ADF:
From Russia with Clarity
by Kate Dobbs Ariail
June 14 and 15, 2007, Durham, NC: The
awesomely energetic Chelyabinsk Contemporary Dance Theater performs
three intense dances by Olga Pona in two programs this week at the
American Dance Festival. That this troupe from a Russian industrial city
east of the Urals exists in an internationally successful form is due in
part to the American Dance Festival's activities in Russia and to Pona's
participation in the ADF's International Choreographer's Commissioning
Program. Her work "Nostalgia" was first sketched with student
dancers at ADF in 2004. The finished work, which was developed with the
support of German dance institutions, received its US premiere on the
15th, as part of the troupe's Program B.
The work (maybe a trifle long) is set
in a birch forest, with upright "trees" and a pair that have
fallen to an angle, forming a huge X through the stage space. Twice a
video screen rolls down and video images of birches (in summer, then
winter snow) fill the background. The dancers, who are preternaturally
limber, like contortionists, perform many movements that create X or V
shapes from their bodies, echoing the angles in the set. There is a
sense of conflict and opposition, of forces drawn together and then
repelling. The dancers pull or push against each other's resistance —
which is also their support. They also leap, roll and tumble; they leaf,
lift and spin, and there are many inversions. The piece is about
memories of village life — but also about how memory works, how
nostalgia stretches and inverts it.
Second on Program B is another US
premiere, "Waiting." Despite its title, it is not a whit too
long, and it is very amusing. Everyone can recognize waiting, even if
the Russians may have raised it to an art. The peasants wait for
communism to improve their lives; then they wait for Capitalism to do
the same. They wait for spring; they wait, and wait, and wait. They wait
without impatience, stoically, just showing a little ennui now and then.
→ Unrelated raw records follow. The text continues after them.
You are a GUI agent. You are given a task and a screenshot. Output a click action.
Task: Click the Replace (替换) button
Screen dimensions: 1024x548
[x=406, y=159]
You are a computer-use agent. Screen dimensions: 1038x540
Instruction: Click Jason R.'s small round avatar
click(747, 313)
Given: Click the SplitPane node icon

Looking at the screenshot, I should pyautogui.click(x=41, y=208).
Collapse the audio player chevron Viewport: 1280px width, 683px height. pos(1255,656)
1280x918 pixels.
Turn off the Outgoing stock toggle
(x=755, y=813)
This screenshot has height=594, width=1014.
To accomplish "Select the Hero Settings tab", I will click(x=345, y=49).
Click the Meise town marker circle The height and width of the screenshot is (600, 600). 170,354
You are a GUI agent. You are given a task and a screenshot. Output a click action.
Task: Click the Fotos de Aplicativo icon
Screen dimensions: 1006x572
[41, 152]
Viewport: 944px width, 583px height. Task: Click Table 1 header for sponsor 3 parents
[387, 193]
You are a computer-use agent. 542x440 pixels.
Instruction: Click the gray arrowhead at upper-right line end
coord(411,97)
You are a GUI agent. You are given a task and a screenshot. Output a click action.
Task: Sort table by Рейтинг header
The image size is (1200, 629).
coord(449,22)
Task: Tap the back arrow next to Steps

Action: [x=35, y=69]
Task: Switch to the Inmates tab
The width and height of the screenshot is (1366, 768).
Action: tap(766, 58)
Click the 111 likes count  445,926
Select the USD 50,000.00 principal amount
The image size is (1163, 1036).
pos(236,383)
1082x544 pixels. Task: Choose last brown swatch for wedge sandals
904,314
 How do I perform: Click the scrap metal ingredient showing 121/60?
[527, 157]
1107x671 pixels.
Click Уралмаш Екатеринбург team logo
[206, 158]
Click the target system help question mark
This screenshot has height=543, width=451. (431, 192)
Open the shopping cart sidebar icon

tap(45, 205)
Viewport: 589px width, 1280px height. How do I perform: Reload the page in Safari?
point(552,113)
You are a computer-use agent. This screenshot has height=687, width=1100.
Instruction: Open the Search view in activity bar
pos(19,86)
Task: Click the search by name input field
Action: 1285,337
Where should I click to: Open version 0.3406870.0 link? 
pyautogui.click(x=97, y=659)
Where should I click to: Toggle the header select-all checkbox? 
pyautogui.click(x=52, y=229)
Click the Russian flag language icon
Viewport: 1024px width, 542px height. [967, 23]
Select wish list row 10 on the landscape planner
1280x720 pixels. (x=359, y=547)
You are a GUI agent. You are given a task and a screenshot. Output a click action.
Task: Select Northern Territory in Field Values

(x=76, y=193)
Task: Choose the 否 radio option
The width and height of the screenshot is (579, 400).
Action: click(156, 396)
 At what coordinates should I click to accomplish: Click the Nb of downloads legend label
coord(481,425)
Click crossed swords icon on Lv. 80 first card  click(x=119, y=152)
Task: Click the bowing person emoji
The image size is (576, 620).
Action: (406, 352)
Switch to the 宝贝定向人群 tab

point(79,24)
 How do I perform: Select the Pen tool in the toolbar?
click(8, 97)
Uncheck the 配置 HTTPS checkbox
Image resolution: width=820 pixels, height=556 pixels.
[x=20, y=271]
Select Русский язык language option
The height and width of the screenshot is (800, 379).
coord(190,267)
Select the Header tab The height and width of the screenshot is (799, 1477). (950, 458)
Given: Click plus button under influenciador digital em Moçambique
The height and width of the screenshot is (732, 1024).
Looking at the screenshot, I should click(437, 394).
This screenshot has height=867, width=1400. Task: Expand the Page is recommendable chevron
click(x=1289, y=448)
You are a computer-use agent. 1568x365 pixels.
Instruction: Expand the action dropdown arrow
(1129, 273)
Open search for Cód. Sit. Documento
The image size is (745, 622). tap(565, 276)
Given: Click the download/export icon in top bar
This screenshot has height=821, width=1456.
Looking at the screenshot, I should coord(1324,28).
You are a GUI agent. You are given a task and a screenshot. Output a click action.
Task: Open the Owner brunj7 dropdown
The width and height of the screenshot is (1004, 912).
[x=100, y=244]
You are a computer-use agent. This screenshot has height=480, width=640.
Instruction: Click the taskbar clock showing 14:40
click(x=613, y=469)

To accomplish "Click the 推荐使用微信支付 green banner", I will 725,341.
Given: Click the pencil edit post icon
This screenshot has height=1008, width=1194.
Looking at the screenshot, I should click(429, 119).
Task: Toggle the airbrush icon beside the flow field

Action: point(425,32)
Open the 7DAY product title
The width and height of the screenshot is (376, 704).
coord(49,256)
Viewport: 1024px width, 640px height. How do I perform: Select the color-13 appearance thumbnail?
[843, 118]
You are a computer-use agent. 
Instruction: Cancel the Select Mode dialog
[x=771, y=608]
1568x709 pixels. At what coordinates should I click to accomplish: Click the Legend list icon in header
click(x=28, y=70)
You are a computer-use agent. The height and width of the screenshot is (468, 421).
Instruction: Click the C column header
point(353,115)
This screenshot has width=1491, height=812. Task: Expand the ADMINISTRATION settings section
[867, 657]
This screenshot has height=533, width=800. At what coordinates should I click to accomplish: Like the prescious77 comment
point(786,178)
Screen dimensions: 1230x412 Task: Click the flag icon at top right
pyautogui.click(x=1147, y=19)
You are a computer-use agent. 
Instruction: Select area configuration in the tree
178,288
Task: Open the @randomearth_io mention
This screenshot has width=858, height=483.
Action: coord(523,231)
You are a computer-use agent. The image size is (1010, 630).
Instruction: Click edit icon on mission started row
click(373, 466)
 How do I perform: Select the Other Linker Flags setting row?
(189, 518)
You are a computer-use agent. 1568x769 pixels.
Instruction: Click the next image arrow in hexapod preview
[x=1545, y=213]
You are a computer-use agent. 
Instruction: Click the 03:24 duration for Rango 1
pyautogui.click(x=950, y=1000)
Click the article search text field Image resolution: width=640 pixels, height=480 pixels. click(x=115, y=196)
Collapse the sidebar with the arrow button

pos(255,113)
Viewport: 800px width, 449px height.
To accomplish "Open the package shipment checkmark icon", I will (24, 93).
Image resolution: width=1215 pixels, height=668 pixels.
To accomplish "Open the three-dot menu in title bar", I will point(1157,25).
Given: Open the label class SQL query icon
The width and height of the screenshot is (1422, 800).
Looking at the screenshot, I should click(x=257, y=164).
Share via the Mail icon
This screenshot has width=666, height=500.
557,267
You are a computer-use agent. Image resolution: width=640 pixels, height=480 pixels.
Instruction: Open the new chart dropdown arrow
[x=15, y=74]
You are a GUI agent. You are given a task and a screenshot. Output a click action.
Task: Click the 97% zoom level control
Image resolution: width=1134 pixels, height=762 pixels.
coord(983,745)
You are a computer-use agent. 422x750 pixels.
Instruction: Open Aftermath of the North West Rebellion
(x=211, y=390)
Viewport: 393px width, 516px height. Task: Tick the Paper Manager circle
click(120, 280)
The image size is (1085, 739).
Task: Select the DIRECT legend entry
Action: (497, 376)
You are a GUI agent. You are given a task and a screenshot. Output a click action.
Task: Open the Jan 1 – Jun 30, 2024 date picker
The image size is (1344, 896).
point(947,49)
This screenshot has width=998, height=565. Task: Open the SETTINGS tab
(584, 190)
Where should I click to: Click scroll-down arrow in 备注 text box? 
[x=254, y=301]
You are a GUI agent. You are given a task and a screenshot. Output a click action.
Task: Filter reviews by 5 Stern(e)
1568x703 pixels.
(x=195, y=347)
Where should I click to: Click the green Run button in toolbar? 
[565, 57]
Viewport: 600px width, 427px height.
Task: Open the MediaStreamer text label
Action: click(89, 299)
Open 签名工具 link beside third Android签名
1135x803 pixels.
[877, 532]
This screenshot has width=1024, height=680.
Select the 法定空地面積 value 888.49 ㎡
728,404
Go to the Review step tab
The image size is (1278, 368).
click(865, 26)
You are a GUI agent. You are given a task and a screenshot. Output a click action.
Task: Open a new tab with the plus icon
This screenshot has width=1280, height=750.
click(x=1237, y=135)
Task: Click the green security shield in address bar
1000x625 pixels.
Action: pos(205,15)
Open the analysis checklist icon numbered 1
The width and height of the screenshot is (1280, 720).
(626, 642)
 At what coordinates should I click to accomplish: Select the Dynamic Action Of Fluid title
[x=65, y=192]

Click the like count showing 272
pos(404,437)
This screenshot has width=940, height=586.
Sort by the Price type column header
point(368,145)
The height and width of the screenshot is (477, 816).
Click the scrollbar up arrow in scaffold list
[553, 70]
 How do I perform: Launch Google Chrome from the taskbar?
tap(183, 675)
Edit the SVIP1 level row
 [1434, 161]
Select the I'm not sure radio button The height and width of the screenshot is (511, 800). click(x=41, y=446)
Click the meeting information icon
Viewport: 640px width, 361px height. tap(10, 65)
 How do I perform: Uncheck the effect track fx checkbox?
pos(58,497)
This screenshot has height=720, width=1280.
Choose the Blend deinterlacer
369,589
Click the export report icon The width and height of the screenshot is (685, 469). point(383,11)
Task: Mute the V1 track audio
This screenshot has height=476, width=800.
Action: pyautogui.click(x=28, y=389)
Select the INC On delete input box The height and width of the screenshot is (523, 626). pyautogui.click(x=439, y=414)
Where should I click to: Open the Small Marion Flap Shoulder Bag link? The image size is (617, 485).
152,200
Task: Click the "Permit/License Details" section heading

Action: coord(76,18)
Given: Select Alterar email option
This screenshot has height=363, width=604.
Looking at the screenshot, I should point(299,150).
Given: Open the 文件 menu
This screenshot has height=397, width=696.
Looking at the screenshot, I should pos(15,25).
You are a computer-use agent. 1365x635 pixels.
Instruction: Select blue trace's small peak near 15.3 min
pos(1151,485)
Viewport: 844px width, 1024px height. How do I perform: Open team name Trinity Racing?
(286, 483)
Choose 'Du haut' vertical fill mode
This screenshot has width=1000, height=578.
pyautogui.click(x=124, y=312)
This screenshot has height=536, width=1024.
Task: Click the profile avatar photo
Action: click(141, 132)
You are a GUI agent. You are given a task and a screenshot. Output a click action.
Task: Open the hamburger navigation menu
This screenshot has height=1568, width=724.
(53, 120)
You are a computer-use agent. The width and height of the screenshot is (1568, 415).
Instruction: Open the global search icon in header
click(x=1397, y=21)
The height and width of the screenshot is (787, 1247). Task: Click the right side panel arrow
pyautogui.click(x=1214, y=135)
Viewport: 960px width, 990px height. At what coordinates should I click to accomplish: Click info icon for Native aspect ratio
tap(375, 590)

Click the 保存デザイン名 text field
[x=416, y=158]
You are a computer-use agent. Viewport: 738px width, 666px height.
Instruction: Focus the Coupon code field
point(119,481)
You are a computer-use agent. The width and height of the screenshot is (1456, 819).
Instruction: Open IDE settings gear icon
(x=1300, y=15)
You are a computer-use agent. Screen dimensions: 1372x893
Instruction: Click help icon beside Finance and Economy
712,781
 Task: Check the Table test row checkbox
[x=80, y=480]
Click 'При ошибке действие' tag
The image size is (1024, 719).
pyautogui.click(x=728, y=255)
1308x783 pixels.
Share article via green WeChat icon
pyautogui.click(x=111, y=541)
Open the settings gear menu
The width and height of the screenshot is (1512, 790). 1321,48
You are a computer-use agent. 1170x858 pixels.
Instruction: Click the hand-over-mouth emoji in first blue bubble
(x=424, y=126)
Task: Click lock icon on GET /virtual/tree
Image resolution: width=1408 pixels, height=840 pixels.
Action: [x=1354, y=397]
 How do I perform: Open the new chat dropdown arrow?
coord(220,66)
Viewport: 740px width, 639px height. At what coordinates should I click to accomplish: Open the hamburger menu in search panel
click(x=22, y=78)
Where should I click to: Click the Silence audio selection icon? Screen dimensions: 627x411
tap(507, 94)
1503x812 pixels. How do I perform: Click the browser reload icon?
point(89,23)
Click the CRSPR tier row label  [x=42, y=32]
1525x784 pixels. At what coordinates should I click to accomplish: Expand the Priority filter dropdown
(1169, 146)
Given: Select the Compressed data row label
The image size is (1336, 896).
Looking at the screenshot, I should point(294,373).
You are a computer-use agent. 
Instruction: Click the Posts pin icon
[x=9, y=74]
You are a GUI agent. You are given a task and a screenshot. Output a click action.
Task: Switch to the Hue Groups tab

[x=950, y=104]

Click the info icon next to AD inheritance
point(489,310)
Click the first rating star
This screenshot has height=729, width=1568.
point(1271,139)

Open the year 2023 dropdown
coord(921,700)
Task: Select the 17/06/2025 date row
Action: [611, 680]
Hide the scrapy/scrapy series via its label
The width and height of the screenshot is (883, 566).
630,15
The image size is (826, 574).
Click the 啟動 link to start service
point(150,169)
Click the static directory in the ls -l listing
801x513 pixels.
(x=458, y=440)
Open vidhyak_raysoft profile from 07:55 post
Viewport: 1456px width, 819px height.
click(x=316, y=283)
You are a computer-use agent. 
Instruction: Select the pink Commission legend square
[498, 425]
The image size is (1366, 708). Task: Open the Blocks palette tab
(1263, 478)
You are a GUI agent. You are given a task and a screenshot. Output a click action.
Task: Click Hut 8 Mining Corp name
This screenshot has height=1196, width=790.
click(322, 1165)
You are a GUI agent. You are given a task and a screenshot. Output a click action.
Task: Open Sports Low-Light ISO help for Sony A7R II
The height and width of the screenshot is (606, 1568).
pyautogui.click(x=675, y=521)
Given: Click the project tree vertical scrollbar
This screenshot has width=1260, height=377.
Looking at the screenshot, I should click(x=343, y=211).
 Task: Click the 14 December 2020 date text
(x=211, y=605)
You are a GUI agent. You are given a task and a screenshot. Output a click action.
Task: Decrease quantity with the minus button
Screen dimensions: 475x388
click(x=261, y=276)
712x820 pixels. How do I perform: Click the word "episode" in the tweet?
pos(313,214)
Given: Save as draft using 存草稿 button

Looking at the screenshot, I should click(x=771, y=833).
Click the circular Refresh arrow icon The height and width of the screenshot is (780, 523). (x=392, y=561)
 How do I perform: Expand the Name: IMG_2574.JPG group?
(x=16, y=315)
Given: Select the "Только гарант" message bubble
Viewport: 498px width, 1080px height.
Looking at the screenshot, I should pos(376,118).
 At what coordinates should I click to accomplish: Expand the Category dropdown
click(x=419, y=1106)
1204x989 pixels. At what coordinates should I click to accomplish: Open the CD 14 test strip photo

But they are not just sitting around waiting — they are dancing in a
way that makes the audience wish their wait would never end. They make
do with only the most minimal props, most of which are costumes that go
on and off. In a late scene, the women pull their tops over their heads,
making themselves sphinx-like. Their bodies are so beautiful and
powerful, while their faces are covered and inscrutable. It is haunting
to see the Sphinx dance.
Program A, which opened the engagement
on June 14, consists of Pona's new work, a single one-hour piece titled
"The Other Side of the River." Not lugubrious, but dark, with
a wide melancholy streak and a savage humor, "The Other Side of the
River" is more theatrical than the two shorter works on the
alternate program. No sentimental mist clouds this choreographer's
vision of the state of life in her time and place. She brings her young
people on in minimal clothing and with their angular postures, gymnastic
actions, and elastic extensions builds a portrait of disaffected youth
longing for work, love, and beauty to replace the insolence and
depravity that ward off their despair. On the other side of the river
they must have those good things, in the city, in the rich hotel, in the
West.... The next scene puts us in a resort laundry, where the workers
try on the clothes and the lives of the rich and fortunate (to a bossa
nova beat in strange Russian lounge music!). There are some fantastic
visuals here, with the rolling ironing tables and madly snorting steam
irons skating around the space. The skating theme continues with the
dancers using four-wheeled, pivoting skateboards in very exciting ways
before, as they must, all dreams end and the fancy clothes must be shed
before crossing over that last river to death's dark bank.
Between the choreographer's relentless
clarity and the dancers' phenomenal physicality, Chelyabinsk
Contemporary Dance Theater makes very smart work that communicates
cross-culturally without a single word spoken.